**Text provided**
In this study, microarray analysis indicated that CLP-induced sepsis led to aberrant expression of 1,568 lncRNAs (695 up-regulated and 873 down-regulated) and 2,166 mRNAs (1,393 up-regulated and 773 down-regulated) in mouse hearts, which was further validated by qRT-PCR. As far as we know, this is the first analysis of the expression profiles of lncRNAs and mRNAs by microarray technology in mouse myocardium after CLP-induced sepsis. Moreover, KEGG pathway analysis found that many aberrantly expressed mRNAs were associated with TNF and PI3K-Akt signaling pathways; and lncRNA-mRNA co-expression network analysis further demonstrated that several dysregulated lncRNAs had positive or negative interactions with numerous mRNAs that were extremely relevant to TNF and PI3K-Akt signaling pathways. Given the essential role of these two pathways during the occurrence of various heart diseases, our investigation suggested that lncRNAs and their interacting mRNAs may play a crucial role in the pathophysiological process of SMD by regulating TNF and PI3K-Akt signaling pathways.

**Record excerpts**
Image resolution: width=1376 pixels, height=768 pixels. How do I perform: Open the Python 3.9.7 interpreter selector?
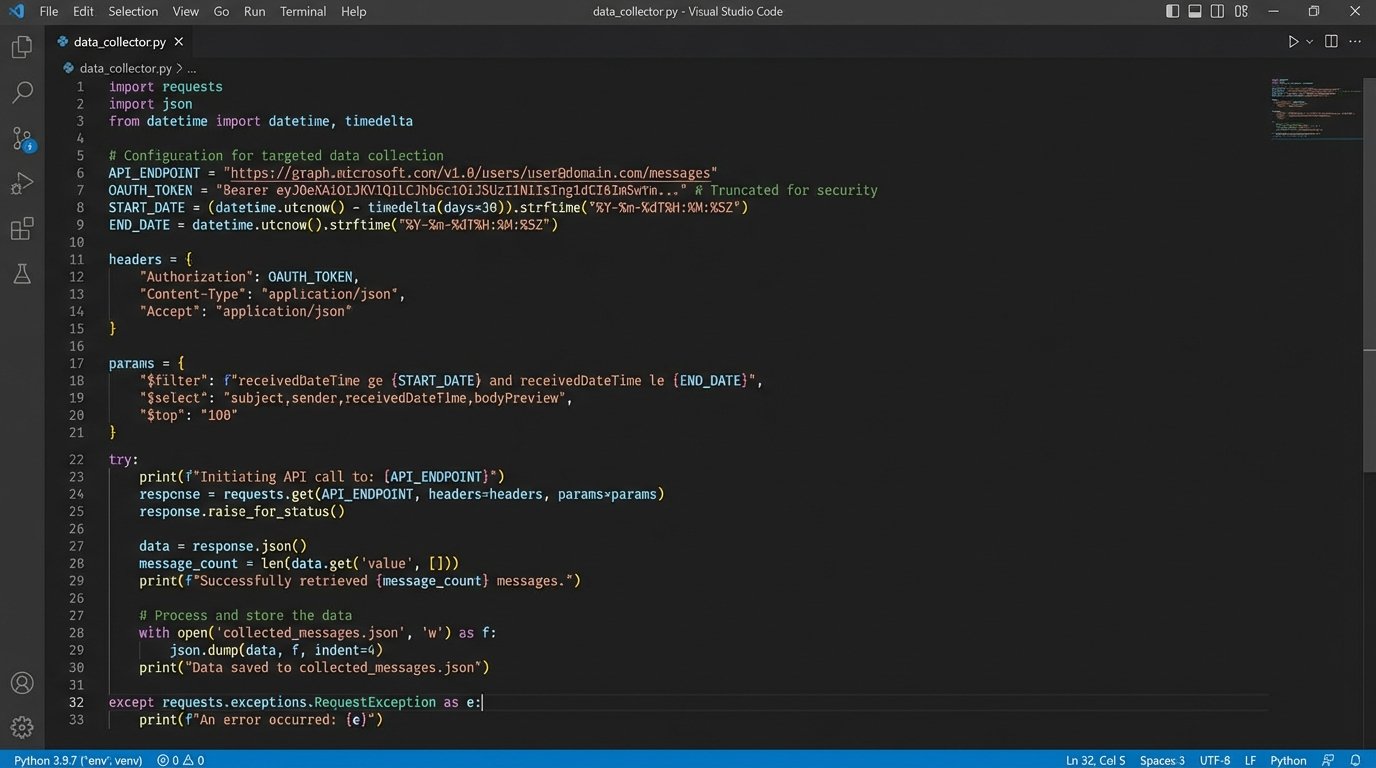coord(78,760)
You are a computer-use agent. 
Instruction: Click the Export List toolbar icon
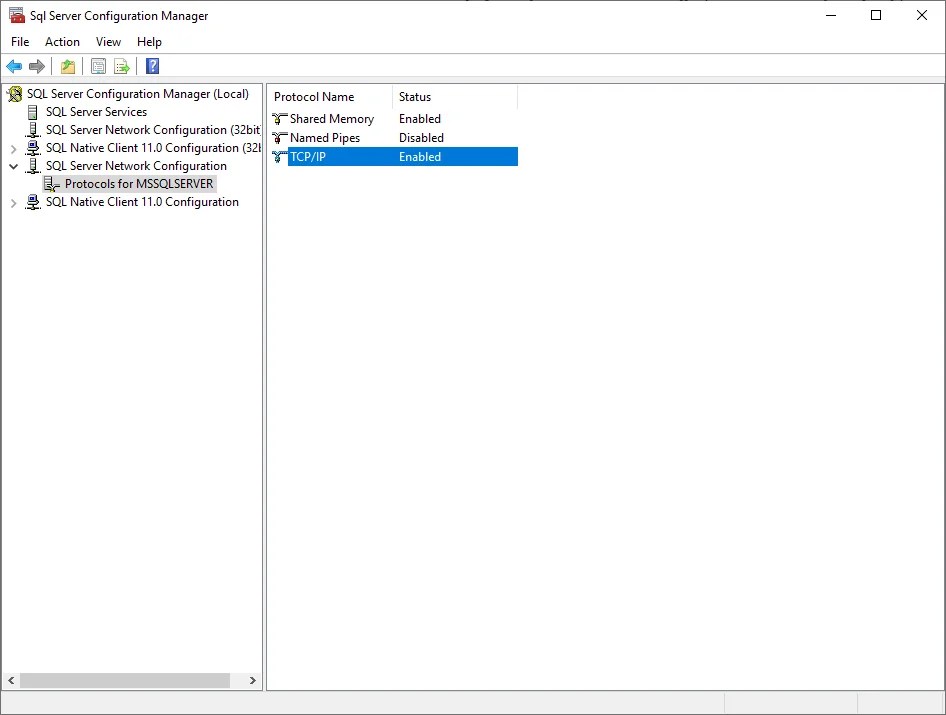(x=121, y=66)
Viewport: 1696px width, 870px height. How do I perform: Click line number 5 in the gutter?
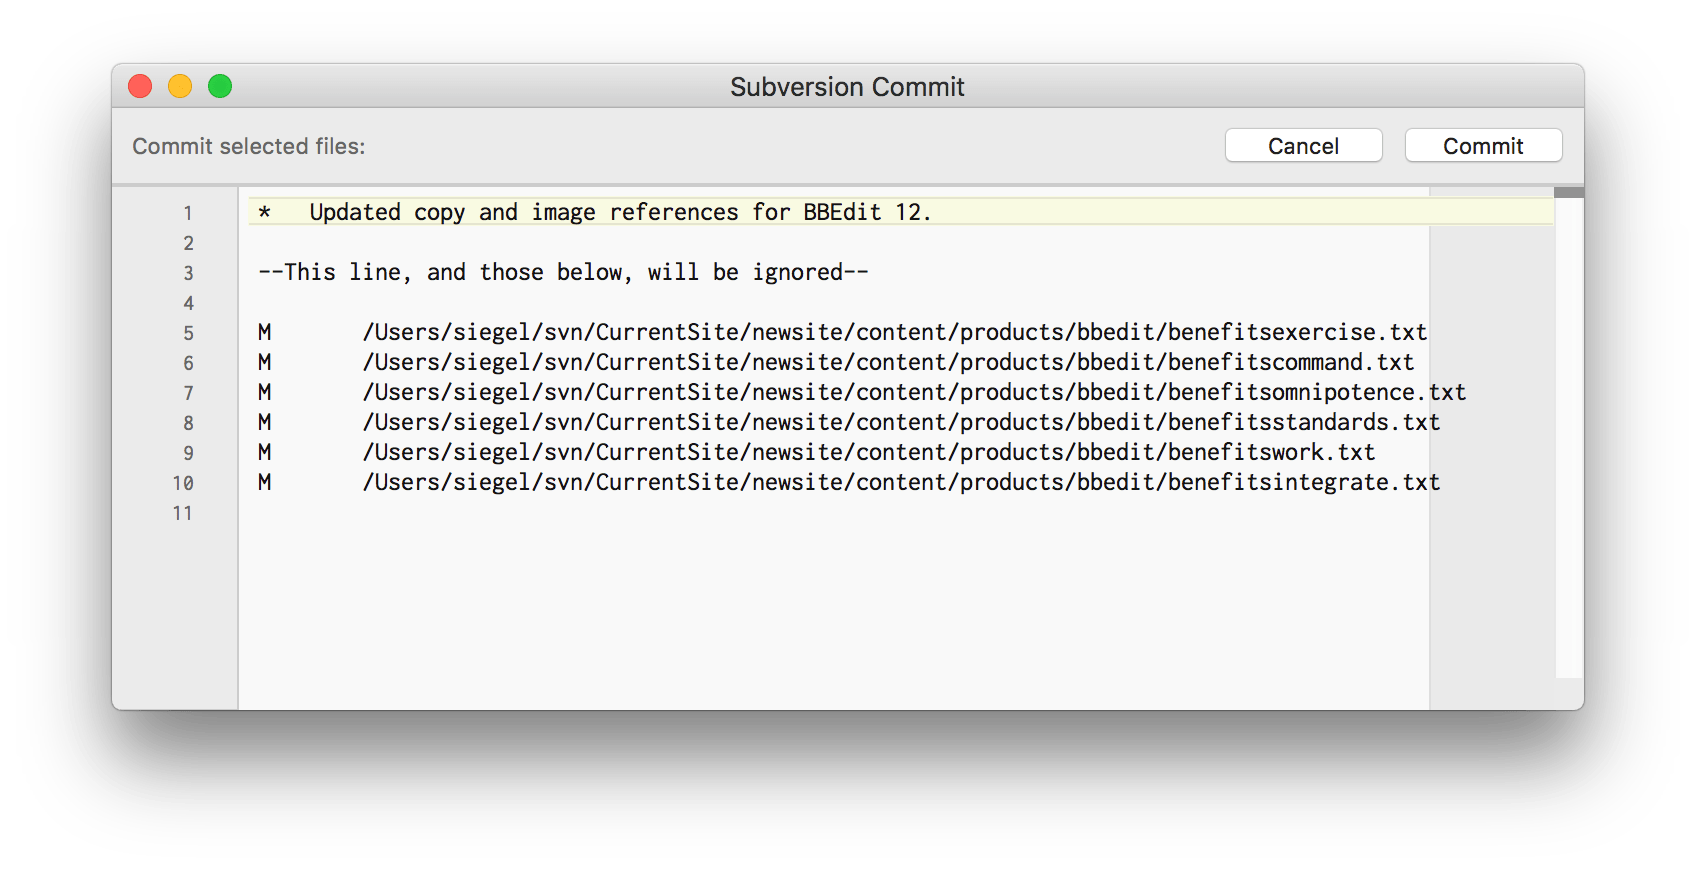tap(188, 333)
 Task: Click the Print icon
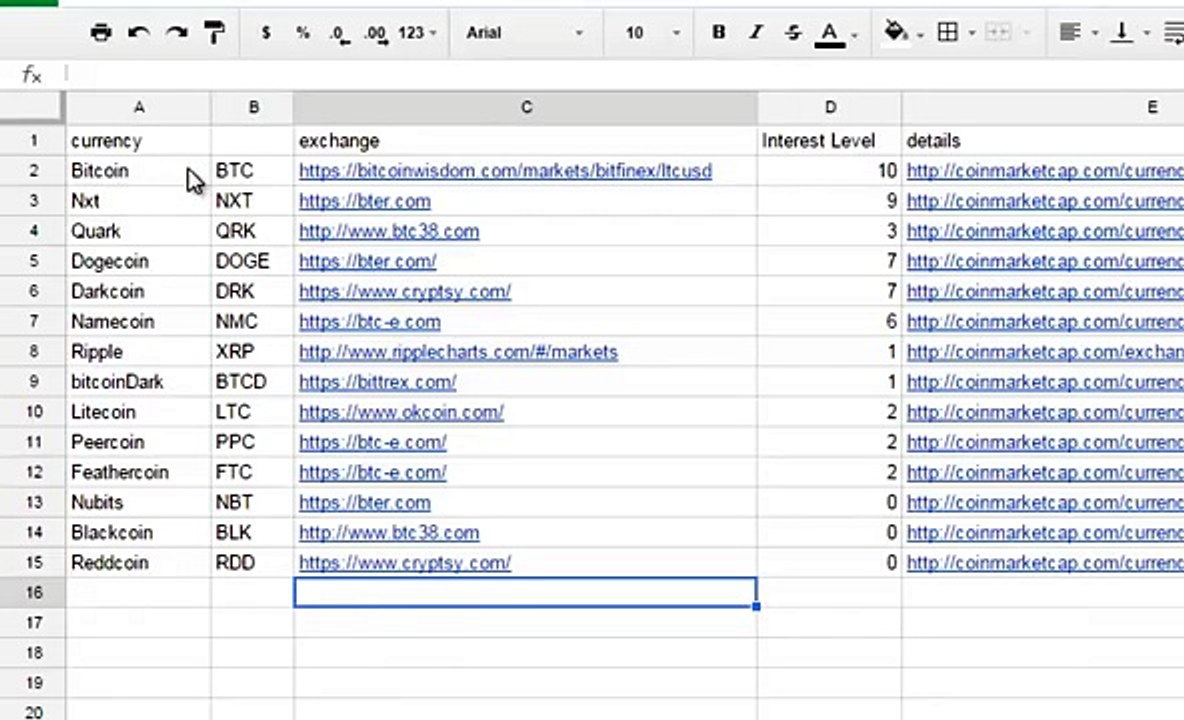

**Task details**
Decide whether the passage on sepsis in mouse hearts agrees with each statement below, answering yes or no and quoting the words of the passage that settle it.
1. The microarray results were confirmed by qRT-PCR.
2. More lncRNAs were up-regulated than down-regulated.
3. KEGG pathway analysis tied many aberrantly expressed mRNAs to TNF and PI3K-Akt signaling pathways.

**Your response**
1. Yes: "which was further validated by qRT-PCR"
2. No: "695 up-regulated and 873 down-regulated"
3. Yes: "many aberrantly expressed mRNAs were associated with TNF and PI3K-Akt signaling pathways"